*Aim*: Retype the items below exactly as they appear, from the start of the items through the line that contains "click(x=285, y=87)".
### Material for the task ###
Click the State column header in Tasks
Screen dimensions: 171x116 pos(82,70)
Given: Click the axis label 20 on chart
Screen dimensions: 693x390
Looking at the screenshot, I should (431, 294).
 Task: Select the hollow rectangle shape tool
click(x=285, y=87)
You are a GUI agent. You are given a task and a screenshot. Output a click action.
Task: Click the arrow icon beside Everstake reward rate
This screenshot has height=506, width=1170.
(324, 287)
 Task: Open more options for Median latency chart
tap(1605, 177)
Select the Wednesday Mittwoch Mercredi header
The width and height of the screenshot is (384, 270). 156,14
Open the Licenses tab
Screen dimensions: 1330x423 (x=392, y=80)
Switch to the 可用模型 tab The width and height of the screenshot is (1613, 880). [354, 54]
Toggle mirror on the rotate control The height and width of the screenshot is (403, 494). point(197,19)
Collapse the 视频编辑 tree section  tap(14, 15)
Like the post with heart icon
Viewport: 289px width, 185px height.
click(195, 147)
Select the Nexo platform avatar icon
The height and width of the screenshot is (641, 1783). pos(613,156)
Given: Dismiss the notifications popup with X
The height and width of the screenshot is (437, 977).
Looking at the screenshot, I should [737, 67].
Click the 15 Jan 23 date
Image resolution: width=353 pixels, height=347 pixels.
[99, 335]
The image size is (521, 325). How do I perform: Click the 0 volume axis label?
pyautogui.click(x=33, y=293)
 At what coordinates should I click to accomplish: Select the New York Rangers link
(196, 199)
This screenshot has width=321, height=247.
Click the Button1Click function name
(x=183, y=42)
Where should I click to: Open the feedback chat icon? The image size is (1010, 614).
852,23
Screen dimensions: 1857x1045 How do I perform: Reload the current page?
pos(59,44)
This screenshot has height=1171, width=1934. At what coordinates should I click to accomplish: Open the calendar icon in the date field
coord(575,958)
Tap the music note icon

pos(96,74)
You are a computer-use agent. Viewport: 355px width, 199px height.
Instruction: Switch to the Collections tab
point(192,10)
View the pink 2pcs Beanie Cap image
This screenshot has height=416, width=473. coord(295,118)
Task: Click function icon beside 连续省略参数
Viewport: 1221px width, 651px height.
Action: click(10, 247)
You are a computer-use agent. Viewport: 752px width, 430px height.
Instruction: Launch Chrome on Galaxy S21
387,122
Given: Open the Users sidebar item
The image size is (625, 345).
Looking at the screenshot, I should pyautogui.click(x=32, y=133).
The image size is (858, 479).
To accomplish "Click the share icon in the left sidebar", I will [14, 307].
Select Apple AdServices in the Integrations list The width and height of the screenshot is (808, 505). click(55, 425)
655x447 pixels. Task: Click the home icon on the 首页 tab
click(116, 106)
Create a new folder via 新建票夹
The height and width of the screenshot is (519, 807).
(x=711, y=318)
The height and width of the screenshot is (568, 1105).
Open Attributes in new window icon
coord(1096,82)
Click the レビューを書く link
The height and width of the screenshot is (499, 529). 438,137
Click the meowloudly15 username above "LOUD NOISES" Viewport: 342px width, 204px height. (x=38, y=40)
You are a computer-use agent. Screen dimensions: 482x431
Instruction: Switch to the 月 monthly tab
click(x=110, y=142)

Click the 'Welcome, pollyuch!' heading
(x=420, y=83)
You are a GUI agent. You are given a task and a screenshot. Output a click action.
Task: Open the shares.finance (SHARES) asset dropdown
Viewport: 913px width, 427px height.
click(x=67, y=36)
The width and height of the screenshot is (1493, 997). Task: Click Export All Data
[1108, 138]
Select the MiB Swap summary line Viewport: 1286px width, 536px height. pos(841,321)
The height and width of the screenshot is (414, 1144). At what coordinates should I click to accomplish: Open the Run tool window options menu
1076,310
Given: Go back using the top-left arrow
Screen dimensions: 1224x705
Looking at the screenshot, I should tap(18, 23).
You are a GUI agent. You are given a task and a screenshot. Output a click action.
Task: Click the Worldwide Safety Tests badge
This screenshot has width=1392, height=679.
###
*Task output*:
Click the State column header in Tasks
Screen dimensions: 171x116 pos(82,70)
Given: Click the axis label 20 on chart
Screen dimensions: 693x390
Looking at the screenshot, I should (431, 294).
 Task: Select the hollow rectangle shape tool
click(x=285, y=87)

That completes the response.